● **What you will do**:
1. In the passage on the U.S. war plan in Iraq, what are the things Retired Col. Benjamin Covington says no military force has ever tried to do at the same time?
2. Could you pick up the passage on the U.S. war plan in Iraq after Covington's quoted remark and carry it forward?

There also remains hope for a "silver bullet" outcome that could bring an abrupt change in fortunes. The possibilities are a coup, a bomb that kills Saddam, or any one of several other scenarios that "tip the regime," as U.S. Defence Secretary Donald Rumsfeld has put it in White House meetings.

But when the U.S. ground attack resumes, it will probably look very different from the first week of fighting.

"You adjust the plan," said an army general in Iraq. "The initial strategy was to get to Baghdad as rapidly as you can, change the regime, bring in humanitarian aid and declare victory. Now it's going to take longer."

Retired Col. Benjamin Covington said the initial approach was unrealistic.

"No country and no military force in recorded history has ever attempted to simultaneously fight and win a war, preserve the resources and infrastructure of the country, reduce non-combatant deaths to the absolute minimum within their capability and conduct a major humanitarian effort," he said.

● **Excerpted data**:
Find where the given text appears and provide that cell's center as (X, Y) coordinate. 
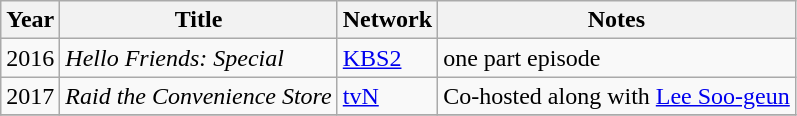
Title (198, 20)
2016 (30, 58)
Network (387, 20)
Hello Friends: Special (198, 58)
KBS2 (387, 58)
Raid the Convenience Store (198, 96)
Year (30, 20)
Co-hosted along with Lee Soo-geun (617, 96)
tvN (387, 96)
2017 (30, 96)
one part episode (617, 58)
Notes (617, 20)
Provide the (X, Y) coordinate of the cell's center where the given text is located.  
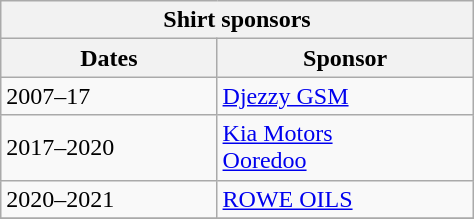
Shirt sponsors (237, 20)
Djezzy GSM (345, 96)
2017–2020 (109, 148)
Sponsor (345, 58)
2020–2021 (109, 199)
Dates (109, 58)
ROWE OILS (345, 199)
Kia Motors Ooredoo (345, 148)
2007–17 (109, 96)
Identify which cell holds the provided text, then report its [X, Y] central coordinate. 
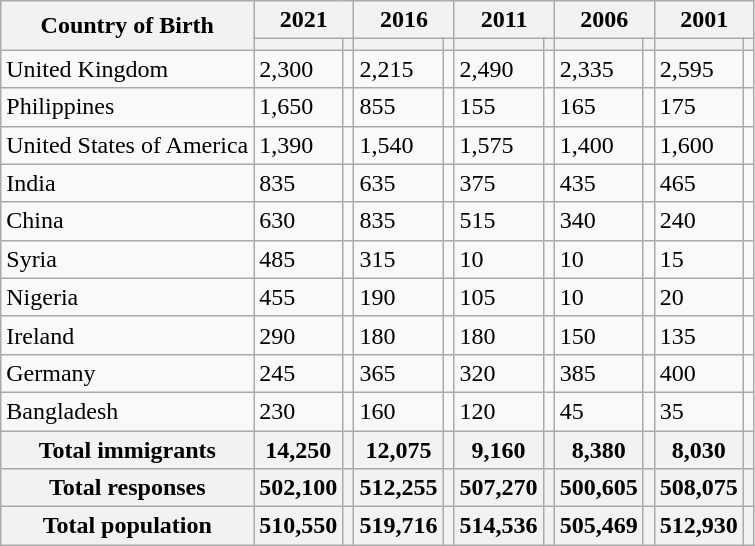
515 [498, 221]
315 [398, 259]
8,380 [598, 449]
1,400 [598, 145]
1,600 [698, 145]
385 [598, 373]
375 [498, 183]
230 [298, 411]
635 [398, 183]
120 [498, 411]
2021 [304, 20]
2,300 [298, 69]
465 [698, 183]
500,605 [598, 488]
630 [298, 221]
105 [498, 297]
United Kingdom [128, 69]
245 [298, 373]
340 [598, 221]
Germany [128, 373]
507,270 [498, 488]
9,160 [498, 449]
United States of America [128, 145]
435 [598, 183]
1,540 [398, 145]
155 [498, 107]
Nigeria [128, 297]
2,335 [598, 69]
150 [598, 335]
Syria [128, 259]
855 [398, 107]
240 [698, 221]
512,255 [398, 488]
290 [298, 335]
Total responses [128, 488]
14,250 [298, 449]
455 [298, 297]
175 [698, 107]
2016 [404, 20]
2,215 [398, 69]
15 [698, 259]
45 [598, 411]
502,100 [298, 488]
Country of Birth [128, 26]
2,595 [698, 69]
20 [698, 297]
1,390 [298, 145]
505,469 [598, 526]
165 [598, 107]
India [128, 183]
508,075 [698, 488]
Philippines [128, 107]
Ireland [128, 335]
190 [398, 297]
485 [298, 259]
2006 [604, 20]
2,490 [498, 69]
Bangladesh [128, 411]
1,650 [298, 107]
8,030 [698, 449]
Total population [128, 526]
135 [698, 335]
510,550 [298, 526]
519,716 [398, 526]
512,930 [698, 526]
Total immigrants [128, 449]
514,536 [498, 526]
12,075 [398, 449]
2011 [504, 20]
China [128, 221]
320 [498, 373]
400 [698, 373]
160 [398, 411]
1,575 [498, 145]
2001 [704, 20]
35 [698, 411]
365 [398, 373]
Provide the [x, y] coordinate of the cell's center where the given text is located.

● **The replies**:
1.
- Fight and win a war
- Preserve the resources and infrastructure of the country
- Reduce non-combatant deaths to the absolute minimum within its capability
- Conduct a major humanitarian effort

2.
Rumsfeld, in comments Friday, seemed to reject the notion of broadening the air campaign in a way that would cause more civilian deaths. "We do not need to kill thousands of innocent civilians to remove Saddam Hussein from power," he said at a Pentagon news conference. "At least, that's our belief."

Other officials in Washington were discussing reinterpreting the rules of engagement to place less emphasis on minimizing civilian casualties and more on destroying the enemy, even if Iraqi tanks and other weapons are intermingled with civilians.

When large-scale ground fighting does intensify, the geographical goals will change. Instead of rushing to Baghdad, several other tasks now face the U.S. military. First, Najaf will have to be taken, because commanders don't want to attack the Republican Guard south of Baghdad with a hostile force potentially in their rear. Capturing that town, where a suicide bombing killed four U.S. soldiers yesterday, could take weeks. Then would come the attack on the Republican Guard, and finally, if the Iraqi government hasn't collapsed by then, a fighting entry into Baghdad. So, an army source concluded, the war may last into summer or later.

However, a war that lasts months may also leave a vacuum that could encourage trouble elsewhere around the globe.

If the Pentagon deploys into Iraq all the troops currently scheduled to go, about half the combat power of both the U.S. Army and the Marine Corps will be in Iraq. One senior general at the Pentagon said he is concerned that North Korea, which has been locked in a confrontation with Washington over its nuclear program, will attempt to capitalize on the situation.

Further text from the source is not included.